O perigo da Bolkestein regressa
* Ilda Figueiredo
* Ilda Figueiredo
Avante!
Não nos podemos esquecer que a aposta no liberalismo económico com a defesa prioritária da «livre concorrência não falseada» que Comissão, Conselho e maioria do Parlamento Europeu apoiam, e aparece consagrada na dita «constituição europeia», é, só por si, um ataque aos serviços públicos. Defendemos que deve continuar a caber a cada País o direito soberano de decidir sobre os serviços públicos que deseja, a sua propriedade pública, a sua forma de financiamento e organização, os direitos dos trabalhadores e dos utentes.
A insistência na tentativa de dar por adquirida a divisão dos SIG, abrindo totalmente à concorrência os serviços de interesse económico geral, ou seja, liberalizando os serviços públicos passíveis de dar lucro, é muito perigosa. E a solução não passa por apresentar agora uma proposta de directiva sobre os SIG - serviços de interesse geral, como aparece o PSE a defender, depois de ter acordado com o PPE uma má posição sobre a directiva de liberalização dos serviços.
A chamada «directiva Bolkestein», que ainda não é uma directiva mas um projecto de directiva relativa aos serviços no mercado interno, vai ter novo debate no Parlamento Europeu, na próxima semana, a 14 ou 15 de novembro.
Depois do debate e votação no Parlamento Europeu, em fevereiro de 2006, e perante a manifestação em Estrasburgo, houve algum recuo relativamente à proposta de 2004, mas mantiveram-se as linhas gerais, tendo por base um acordo PSE/PPE. A segunda versão da Comissão Europeia surgiu, depois, a 4 de Abril de 2006 e a segunda leitura do Conselho tem a data de 29 de Maio de 2006. Aí foram retomados alguns dos seus aspectos iniciais mais negativos.
* * * * *
Problema curto 1
Em que data surgiu a segunda versão da Comissão Europeia, segundo o texto sobre a directiva Bolkestein?
Problema curto 2
Reproduza fielmente, do texto sobre a directiva Bolkestein, tudo o que vai de "Não nos podemos" até "e dos utentes.".
Problema curto 3
Enumere todas as instituições europeias que o texto sobre a directiva Bolkestein menciona.

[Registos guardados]
* * * * *
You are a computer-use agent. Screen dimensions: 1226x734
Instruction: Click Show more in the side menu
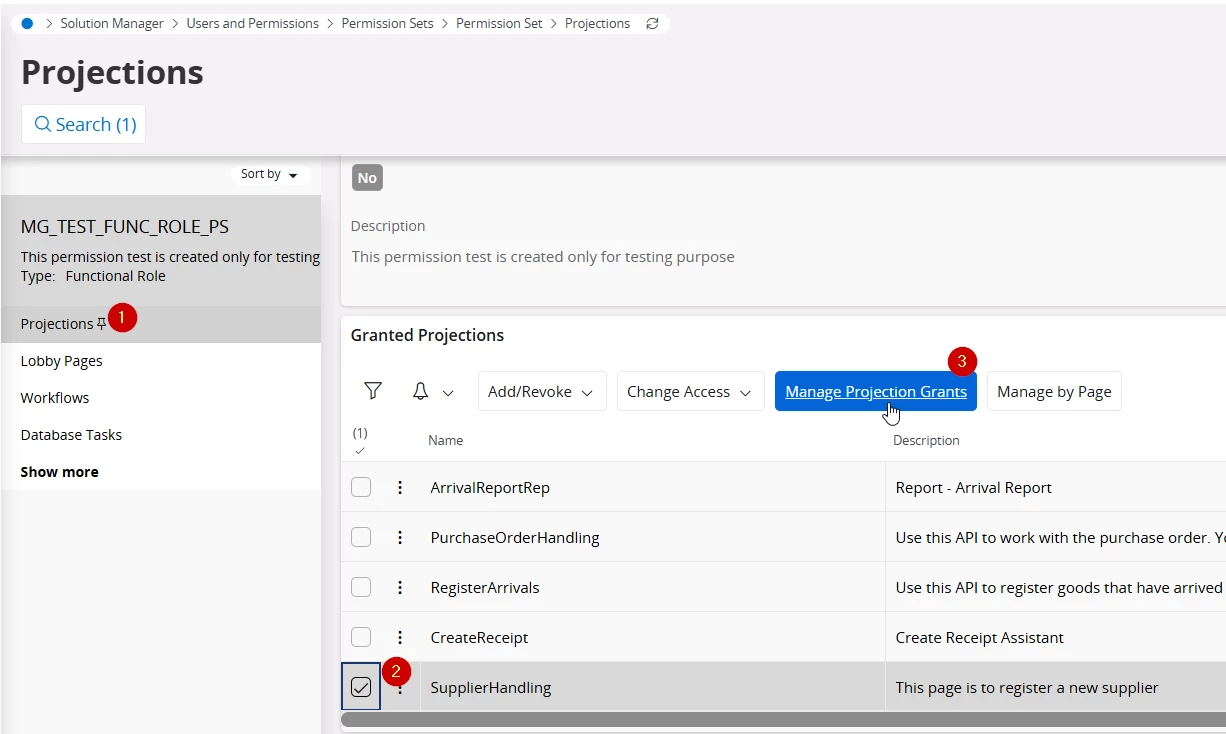tap(60, 472)
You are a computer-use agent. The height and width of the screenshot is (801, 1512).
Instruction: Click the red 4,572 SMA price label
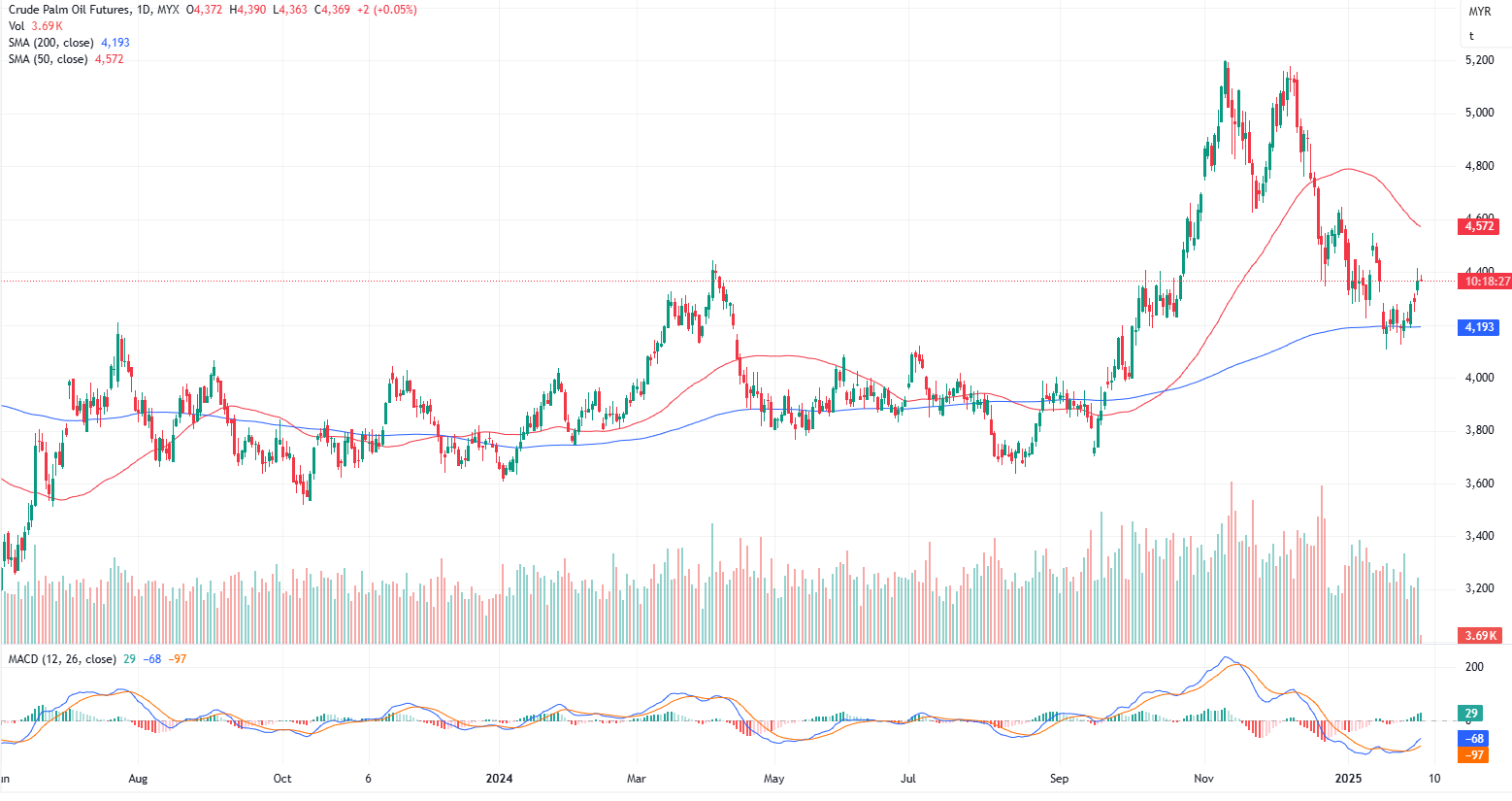point(1479,226)
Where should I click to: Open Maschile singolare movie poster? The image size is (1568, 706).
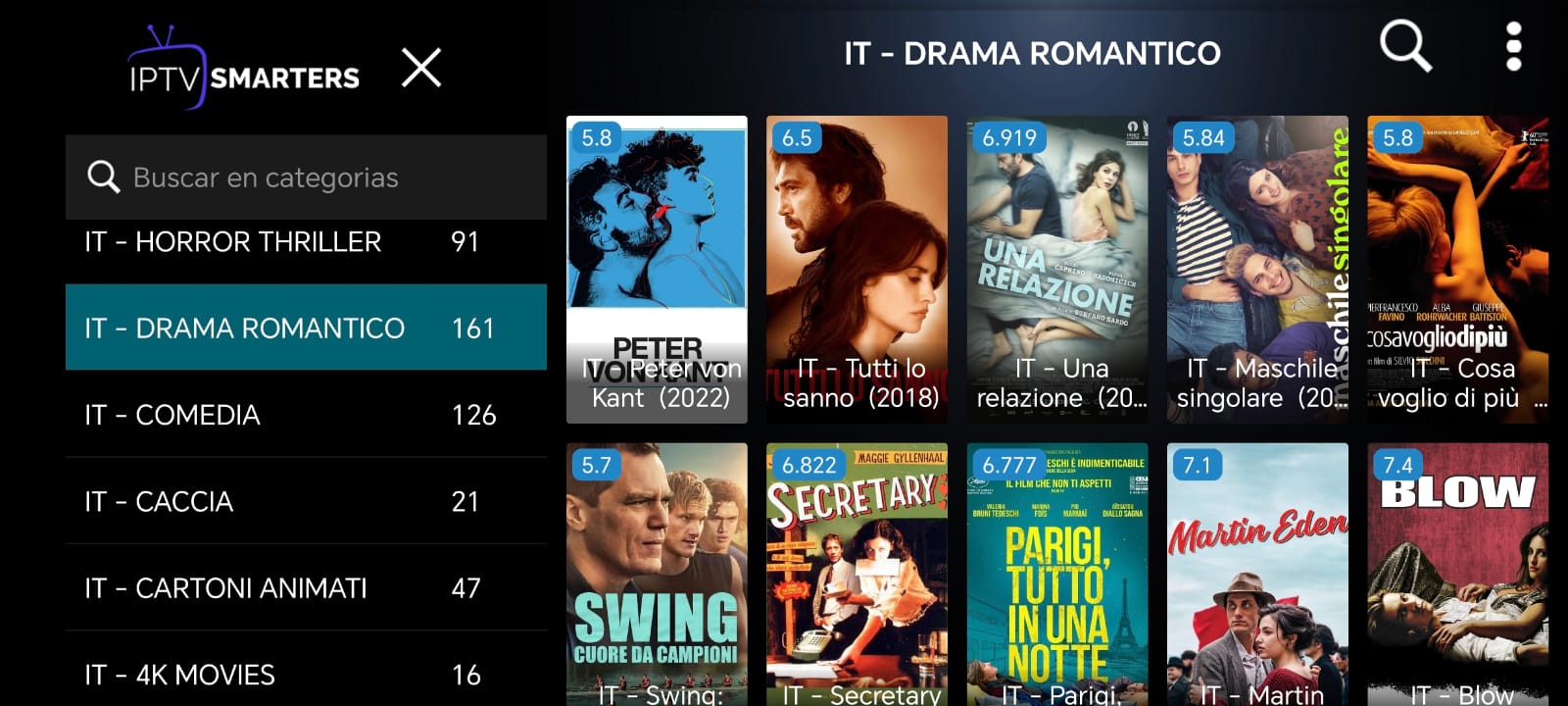(x=1257, y=270)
* * * * *
Resposta escrita 1
A 4 de Abril de 2006.

Resposta escrita 2
Não nos podemos esquecer que a aposta no liberalismo económico com a defesa prioritária da «livre concorrência não falseada» que Comissão, Conselho e maioria do Parlamento Europeu apoiam, e aparece consagrada na dita «constituição europeia», é, só por si, um ataque aos serviços públicos. Defendemos que deve continuar a caber a cada País o direito soberano de decidir sobre os serviços públicos que deseja, a sua propriedade pública, a sua forma de financiamento e organização, os direitos dos trabalhadores e dos utentes.

Resposta escrita 3
Comissão Europeia, Conselho, Parlamento Europeu